## Exercise directions
Locate each line in the data below that contains the string "from", matching case exactly, and copy those lines.

Item-finding data:
######

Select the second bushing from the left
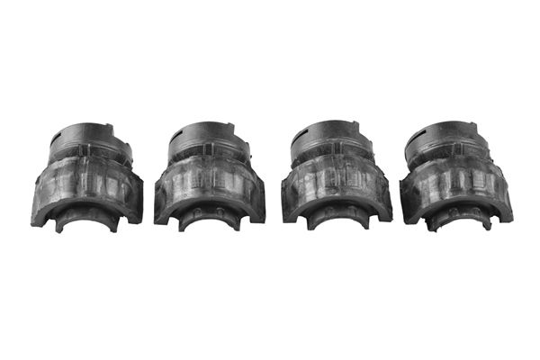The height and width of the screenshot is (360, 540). click(x=210, y=176)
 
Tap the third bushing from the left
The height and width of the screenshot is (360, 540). click(x=336, y=176)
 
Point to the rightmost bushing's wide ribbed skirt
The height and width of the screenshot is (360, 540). click(x=457, y=186)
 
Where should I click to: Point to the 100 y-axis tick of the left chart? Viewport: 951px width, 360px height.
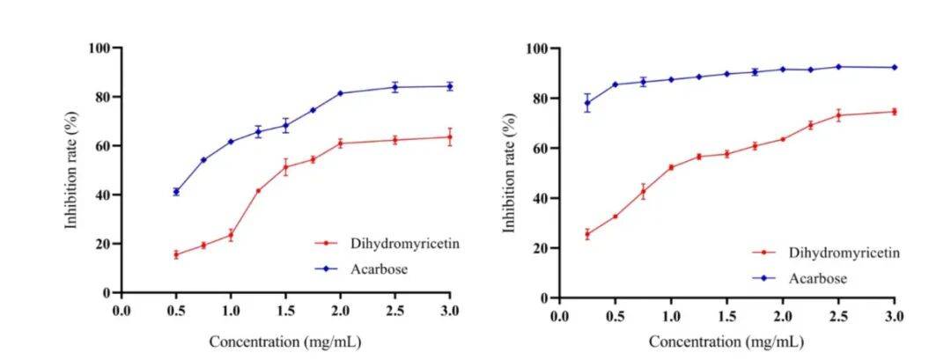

######

## Output below
Select the second bushing from the left
Tap the third bushing from the left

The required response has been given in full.